- Activity: Could you transcribe all of the data word for word?

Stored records
*** Block opens ***

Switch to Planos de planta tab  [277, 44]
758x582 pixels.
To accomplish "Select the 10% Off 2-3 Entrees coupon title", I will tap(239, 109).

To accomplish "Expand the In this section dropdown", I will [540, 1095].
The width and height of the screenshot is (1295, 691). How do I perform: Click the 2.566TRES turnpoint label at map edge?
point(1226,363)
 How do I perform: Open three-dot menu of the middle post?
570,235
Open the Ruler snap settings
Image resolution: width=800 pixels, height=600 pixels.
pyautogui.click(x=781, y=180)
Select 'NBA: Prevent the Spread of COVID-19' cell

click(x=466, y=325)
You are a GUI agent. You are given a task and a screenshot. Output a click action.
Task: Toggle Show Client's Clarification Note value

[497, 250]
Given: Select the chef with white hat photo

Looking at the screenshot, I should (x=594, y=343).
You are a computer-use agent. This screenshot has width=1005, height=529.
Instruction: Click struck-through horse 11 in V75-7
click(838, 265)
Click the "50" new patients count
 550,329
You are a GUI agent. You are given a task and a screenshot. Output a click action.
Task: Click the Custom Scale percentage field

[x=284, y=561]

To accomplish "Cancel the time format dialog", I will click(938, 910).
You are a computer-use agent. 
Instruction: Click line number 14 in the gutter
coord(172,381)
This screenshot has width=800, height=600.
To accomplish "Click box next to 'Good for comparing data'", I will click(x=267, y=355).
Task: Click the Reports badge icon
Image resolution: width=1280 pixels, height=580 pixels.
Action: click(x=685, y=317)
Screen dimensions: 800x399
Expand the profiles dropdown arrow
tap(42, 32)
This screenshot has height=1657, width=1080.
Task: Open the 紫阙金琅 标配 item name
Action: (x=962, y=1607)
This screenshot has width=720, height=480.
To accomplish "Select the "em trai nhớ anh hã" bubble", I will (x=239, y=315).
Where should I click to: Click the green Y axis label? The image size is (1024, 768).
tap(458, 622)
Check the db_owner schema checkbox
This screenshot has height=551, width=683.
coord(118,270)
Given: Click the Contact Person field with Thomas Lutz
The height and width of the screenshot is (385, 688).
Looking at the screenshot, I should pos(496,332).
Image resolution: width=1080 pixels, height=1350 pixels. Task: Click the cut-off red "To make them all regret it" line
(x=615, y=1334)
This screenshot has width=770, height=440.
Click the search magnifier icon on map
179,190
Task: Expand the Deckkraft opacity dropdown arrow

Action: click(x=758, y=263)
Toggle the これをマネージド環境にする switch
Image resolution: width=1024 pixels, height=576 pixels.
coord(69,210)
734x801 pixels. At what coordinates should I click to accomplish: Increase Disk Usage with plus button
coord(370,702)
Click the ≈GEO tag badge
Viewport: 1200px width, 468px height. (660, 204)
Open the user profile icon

*** Block closes ***

- Response for this exercise:
Switch to Planos de planta tab  [277, 44]
758x582 pixels.
To accomplish "Select the 10% Off 2-3 Entrees coupon title", I will tap(239, 109).

To accomplish "Expand the In this section dropdown", I will [540, 1095].
The width and height of the screenshot is (1295, 691). How do I perform: Click the 2.566TRES turnpoint label at map edge?
point(1226,363)
 How do I perform: Open three-dot menu of the middle post?
570,235
Open the Ruler snap settings
Image resolution: width=800 pixels, height=600 pixels.
pyautogui.click(x=781, y=180)
Select 'NBA: Prevent the Spread of COVID-19' cell

click(x=466, y=325)
You are a GUI agent. You are given a task and a screenshot. Output a click action.
Task: Toggle Show Client's Clarification Note value

[497, 250]
Given: Select the chef with white hat photo

Looking at the screenshot, I should (x=594, y=343).
You are a computer-use agent. This screenshot has width=1005, height=529.
Instruction: Click struck-through horse 11 in V75-7
click(838, 265)
Click the "50" new patients count
 550,329
You are a GUI agent. You are given a task and a screenshot. Output a click action.
Task: Click the Custom Scale percentage field

[x=284, y=561]

To accomplish "Cancel the time format dialog", I will click(938, 910).
You are a computer-use agent. 
Instruction: Click line number 14 in the gutter
coord(172,381)
This screenshot has width=800, height=600.
To accomplish "Click box next to 'Good for comparing data'", I will click(x=267, y=355).
Task: Click the Reports badge icon
Image resolution: width=1280 pixels, height=580 pixels.
Action: click(x=685, y=317)
Screen dimensions: 800x399
Expand the profiles dropdown arrow
tap(42, 32)
This screenshot has height=1657, width=1080.
Task: Open the 紫阙金琅 标配 item name
Action: (x=962, y=1607)
This screenshot has width=720, height=480.
To accomplish "Select the "em trai nhớ anh hã" bubble", I will (x=239, y=315).
Where should I click to: Click the green Y axis label? The image size is (1024, 768).
tap(458, 622)
Check the db_owner schema checkbox
This screenshot has height=551, width=683.
coord(118,270)
Given: Click the Contact Person field with Thomas Lutz
The height and width of the screenshot is (385, 688).
Looking at the screenshot, I should pos(496,332).
Image resolution: width=1080 pixels, height=1350 pixels. Task: Click the cut-off red "To make them all regret it" line
(x=615, y=1334)
This screenshot has width=770, height=440.
Click the search magnifier icon on map
179,190
Task: Expand the Deckkraft opacity dropdown arrow

Action: click(x=758, y=263)
Toggle the これをマネージド環境にする switch
Image resolution: width=1024 pixels, height=576 pixels.
coord(69,210)
734x801 pixels. At what coordinates should I click to accomplish: Increase Disk Usage with plus button
coord(370,702)
Click the ≈GEO tag badge
Viewport: 1200px width, 468px height. (660, 204)
Open the user profile icon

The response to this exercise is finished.